Many retired NFL players may have signs of brain injury, according to a new study.
In the study, more than 40 percent of the retired players whom researchers examined showed signs of traumatic brain injury (TBI), which is damage to the brain caused by an outside force.
TBI is a major cause of death and disability in the United States, and contributes to about 30 percent of deaths related to injuries, according to the Centers for Disease Control and Prevention.
"This is one of the largest studies to date in living, retired NFL players and one of the first to demonstrate significant, objective evidence for traumatic brain injury in these former players," said study author Dr. Francis X. Conidi, a neurologist at the Florida Center for Headache and Sports Neurology, said in a statement. "The rate of traumatic brain injury was significantly higher in the players than that found in the general population."

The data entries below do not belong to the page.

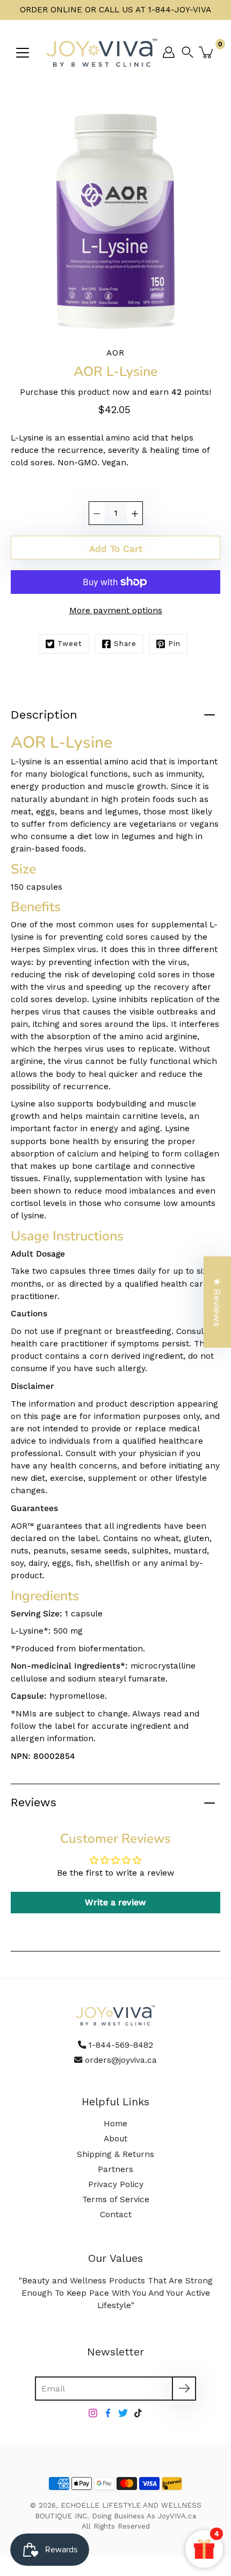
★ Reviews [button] (217, 1301)
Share (125, 644)
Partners (115, 2169)
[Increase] (135, 513)
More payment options (115, 610)
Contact (116, 2214)
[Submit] (184, 2388)
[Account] (168, 52)
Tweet (69, 644)
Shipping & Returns (115, 2154)
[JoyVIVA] (102, 52)
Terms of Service (115, 2199)
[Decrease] (97, 513)
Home (115, 2123)
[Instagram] (93, 2413)
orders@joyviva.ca (121, 2060)
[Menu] (22, 52)
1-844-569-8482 (121, 2045)
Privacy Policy (115, 2184)
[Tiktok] (138, 2413)
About (115, 2139)
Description (44, 714)
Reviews (33, 1802)
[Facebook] (108, 2413)
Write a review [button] (115, 1902)
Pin (174, 644)
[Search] (190, 52)
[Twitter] (123, 2413)
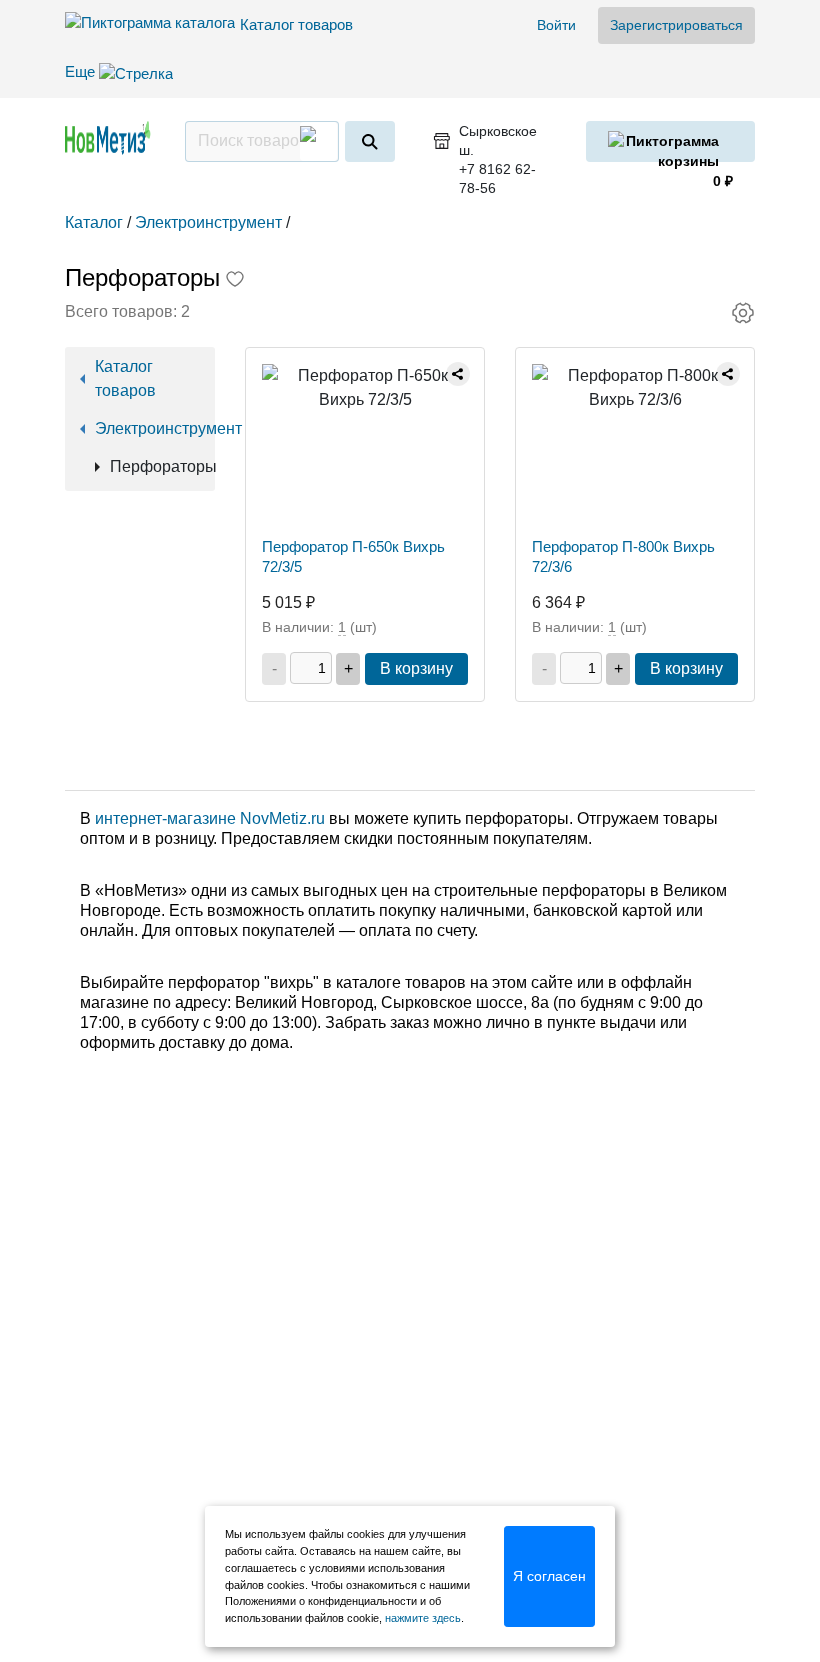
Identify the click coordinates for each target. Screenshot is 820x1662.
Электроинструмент (147, 428)
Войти (556, 25)
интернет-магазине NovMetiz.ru (210, 818)
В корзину (416, 668)
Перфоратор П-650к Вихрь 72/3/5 (353, 556)
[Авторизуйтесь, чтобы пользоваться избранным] (235, 281)
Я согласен (549, 1576)
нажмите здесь (423, 1618)
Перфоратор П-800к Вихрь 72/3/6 (623, 556)
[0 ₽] (670, 141)
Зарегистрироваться (676, 25)
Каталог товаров (296, 24)
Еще (82, 71)
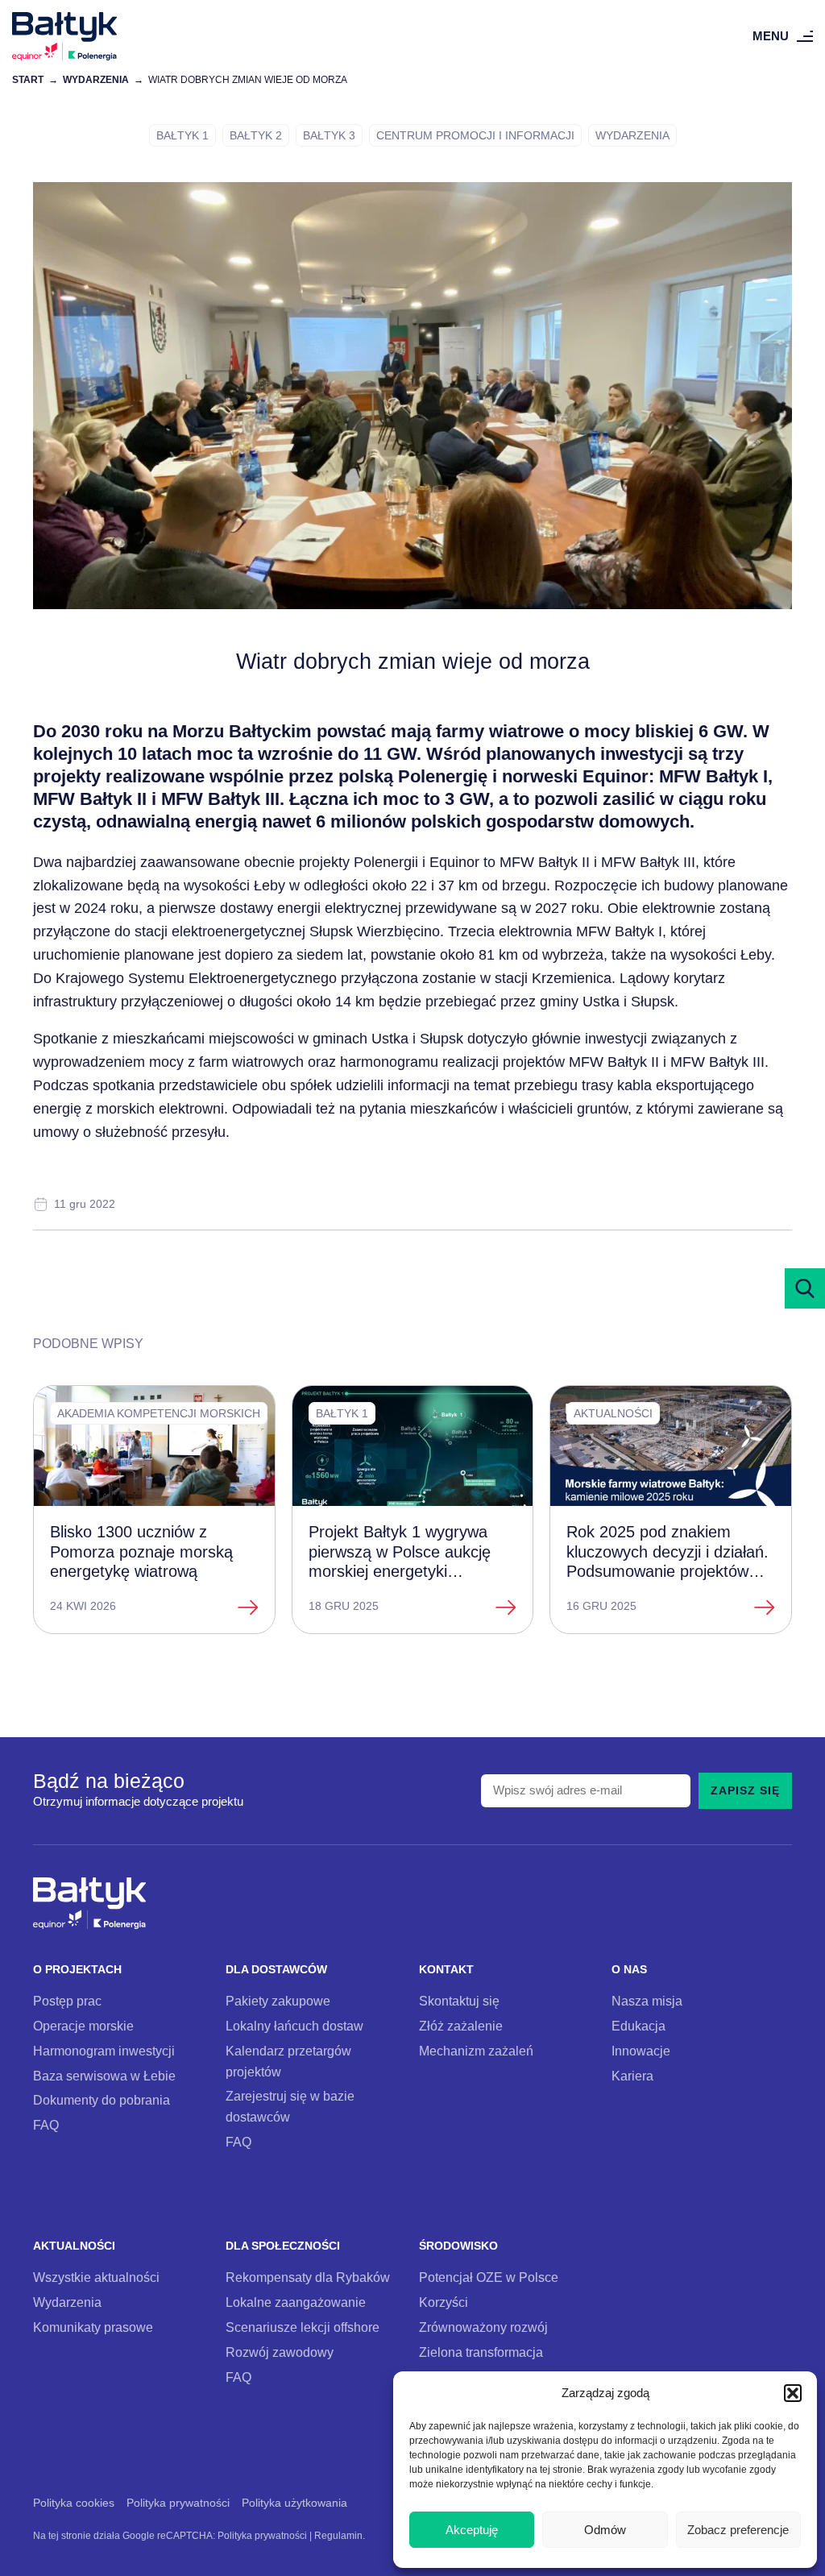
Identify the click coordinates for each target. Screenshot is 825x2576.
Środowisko (458, 2246)
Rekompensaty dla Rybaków (308, 2277)
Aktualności (74, 2246)
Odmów (605, 2530)
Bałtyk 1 (182, 135)
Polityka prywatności (178, 2503)
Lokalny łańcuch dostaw (294, 2025)
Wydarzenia (96, 79)
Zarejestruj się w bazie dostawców (290, 2106)
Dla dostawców (276, 1970)
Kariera (632, 2075)
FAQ (46, 2125)
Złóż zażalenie (461, 2025)
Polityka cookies (73, 2503)
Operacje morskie (83, 2025)
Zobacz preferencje (738, 2530)
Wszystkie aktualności (96, 2277)
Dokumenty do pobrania (101, 2100)
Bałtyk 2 (256, 135)
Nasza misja (646, 2000)
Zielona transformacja (481, 2352)
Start (28, 79)
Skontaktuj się (459, 2000)
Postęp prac (67, 2000)
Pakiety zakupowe (278, 2000)
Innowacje (640, 2050)
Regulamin (338, 2535)
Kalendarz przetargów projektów (288, 2061)
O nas (629, 1970)
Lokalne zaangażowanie (296, 2302)
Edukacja (638, 2025)
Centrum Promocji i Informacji (475, 135)
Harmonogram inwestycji (104, 2050)
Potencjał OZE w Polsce (488, 2277)
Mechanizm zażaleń (476, 2050)
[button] (793, 2393)
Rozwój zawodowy (280, 2352)
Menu (770, 36)
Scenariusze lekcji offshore (302, 2327)
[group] (154, 1509)
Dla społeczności (283, 2246)
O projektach (77, 1970)
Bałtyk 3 (329, 135)
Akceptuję (472, 2530)
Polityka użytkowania (294, 2503)
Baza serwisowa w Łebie (104, 2075)
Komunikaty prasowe (93, 2327)
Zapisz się (745, 1790)
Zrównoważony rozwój (483, 2327)
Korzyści (443, 2302)
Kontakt (446, 1970)
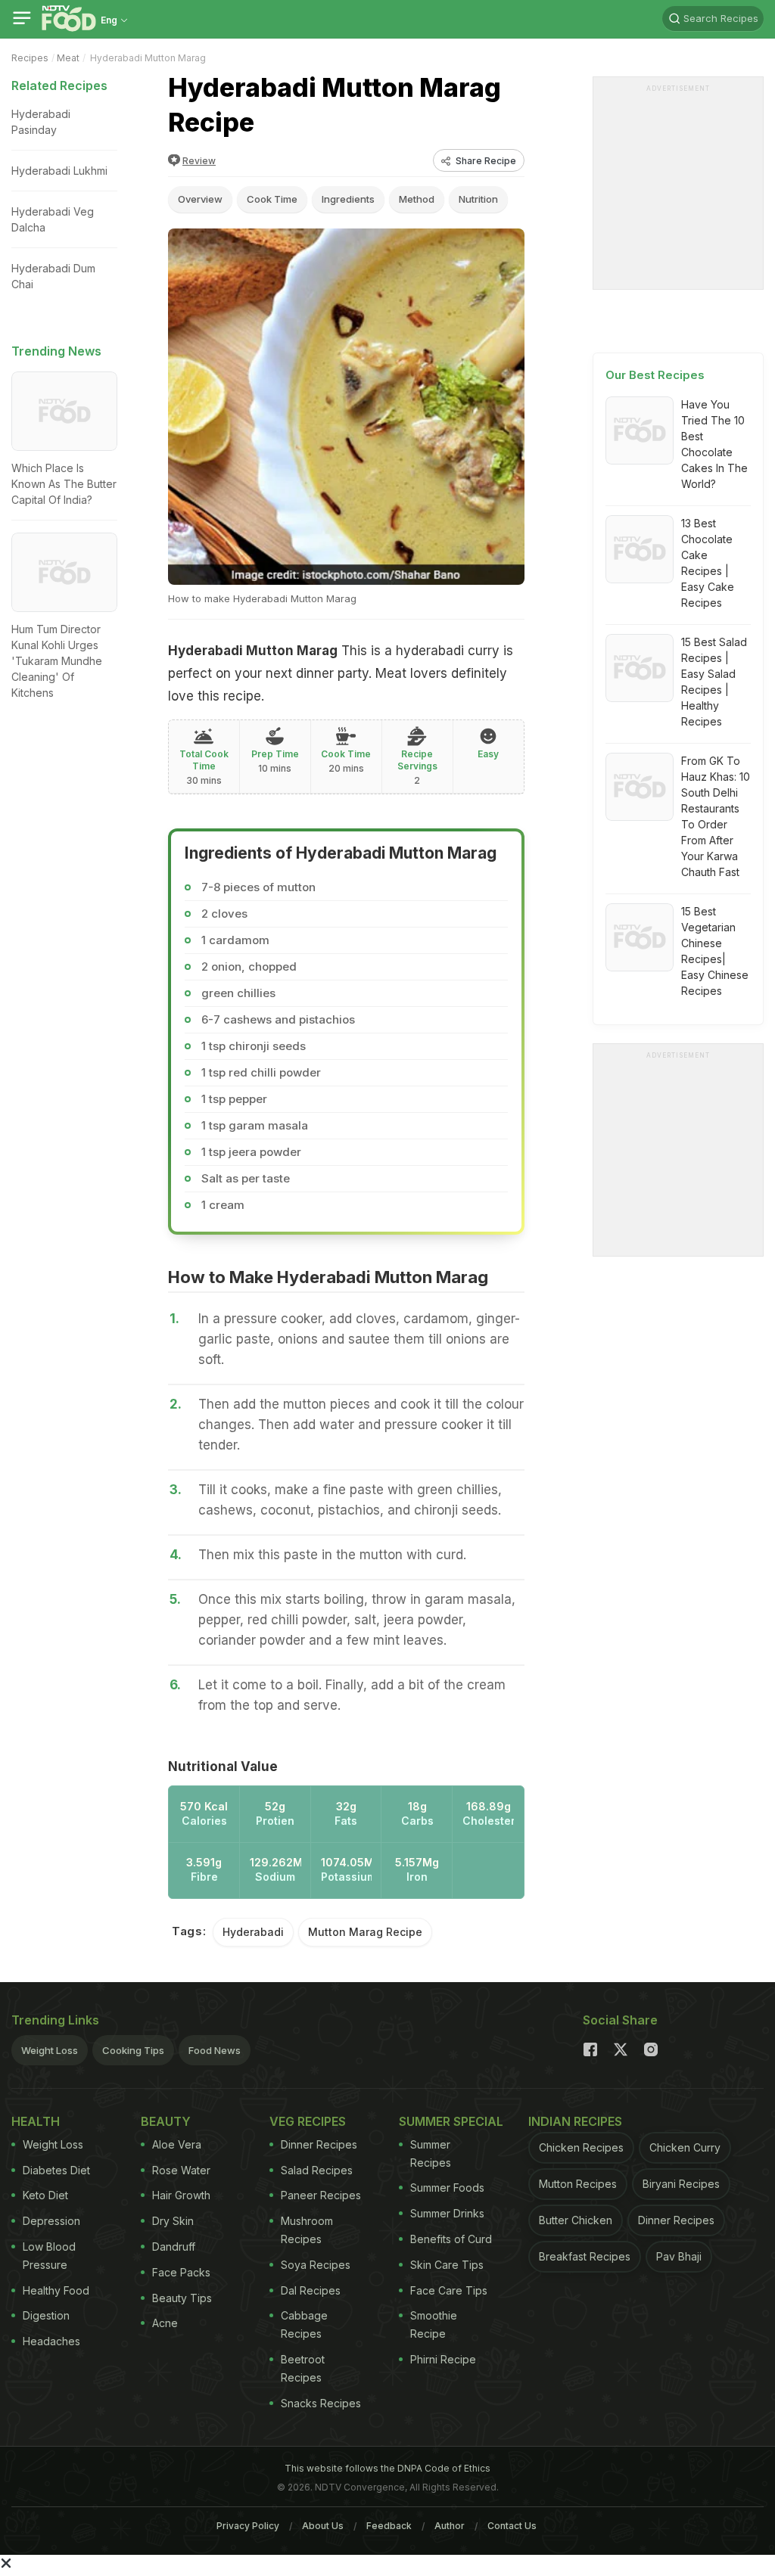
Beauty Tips (182, 2298)
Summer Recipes (430, 2153)
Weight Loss (49, 2050)
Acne (165, 2323)
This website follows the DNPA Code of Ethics (387, 2468)
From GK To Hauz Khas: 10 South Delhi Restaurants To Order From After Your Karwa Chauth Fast (715, 816)
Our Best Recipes (655, 375)
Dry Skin (173, 2220)
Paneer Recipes (321, 2195)
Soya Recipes (315, 2264)
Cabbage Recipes (304, 2324)
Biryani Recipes (681, 2183)
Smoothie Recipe (433, 2324)
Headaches (51, 2341)
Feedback (389, 2525)
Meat (68, 58)
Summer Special (451, 2121)
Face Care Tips (448, 2290)
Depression (51, 2220)
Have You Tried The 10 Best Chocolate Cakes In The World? (714, 444)
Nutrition (478, 199)
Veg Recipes (307, 2121)
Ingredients (348, 199)
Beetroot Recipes (303, 2368)
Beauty (166, 2121)
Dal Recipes (311, 2290)
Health (35, 2121)
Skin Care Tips (447, 2264)
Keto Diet (45, 2195)
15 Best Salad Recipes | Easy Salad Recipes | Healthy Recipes (714, 681)
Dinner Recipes (319, 2144)
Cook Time (272, 199)
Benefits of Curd (451, 2239)
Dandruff (173, 2246)
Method (416, 199)
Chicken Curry (685, 2147)
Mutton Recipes (578, 2183)
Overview (200, 199)
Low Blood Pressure (49, 2255)
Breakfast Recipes (584, 2256)
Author (449, 2525)
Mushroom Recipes (307, 2229)
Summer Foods (447, 2187)
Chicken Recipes (581, 2147)
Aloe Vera (176, 2144)
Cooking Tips (133, 2050)
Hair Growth (181, 2195)
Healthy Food (56, 2290)
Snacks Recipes (321, 2403)
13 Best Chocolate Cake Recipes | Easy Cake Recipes (707, 563)
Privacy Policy (247, 2525)
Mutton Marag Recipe (365, 1931)
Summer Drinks (447, 2213)
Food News (214, 2050)
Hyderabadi (253, 1931)
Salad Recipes (317, 2170)
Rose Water (181, 2170)
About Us (323, 2525)
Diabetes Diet (56, 2170)
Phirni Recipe (443, 2359)
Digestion (46, 2315)
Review (199, 160)
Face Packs (181, 2272)
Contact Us (512, 2525)
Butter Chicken (575, 2220)
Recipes (29, 58)
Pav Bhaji (679, 2256)
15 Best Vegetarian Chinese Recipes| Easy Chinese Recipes (715, 951)
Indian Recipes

In the study, the researchers scanned the brains of 40 players and also tested their memory and thinking skills. The average age of the players participating in the study was 36, and the majority of them had been out of the NFL for less than five years.
The players had played in the NFL for an average of seven years, and each had experienced an average of eight concussions. Moreover, 12 players had received several subconcussive hits — blows to the head that are considered below the threshold of a hit that causes a concussion. [5 Ways Science Could Make Football Safer]
The brain scans showed that 17 of the players, or 43 percent, had signs of traumatic brain injury. Moreover, 12 of the athletes, or 30 percent, showed evidence of injury to the brain caused by the disruption of parts of nerve cells that allow brain cells to transmit messages to each other.
The longer a player had spent in the NFL, the more likely he was to show the signs of traumatic brain injury. "We found that longer careers placed the athletes at a higher risk of TBI," Conidisaid.
However, the researchers did not find a relationship between the number of concussions players had suffered and whether or not they showed signs of TBI.
When the researchers tested the players' thinking skills, they found that about half of them had significant problems with their executive function, which plays a role in a person's ability to plan and manage their time. [10 Things You Didn't Know About the Brain]
It also turned out that 45 percent of the players had memory or learning problems, and 42 percent had problems paying attention and maintaining their concentration.
The new study will be presented this month at the annual meeting of the American Academy of Neurology in Vancouver, Canada.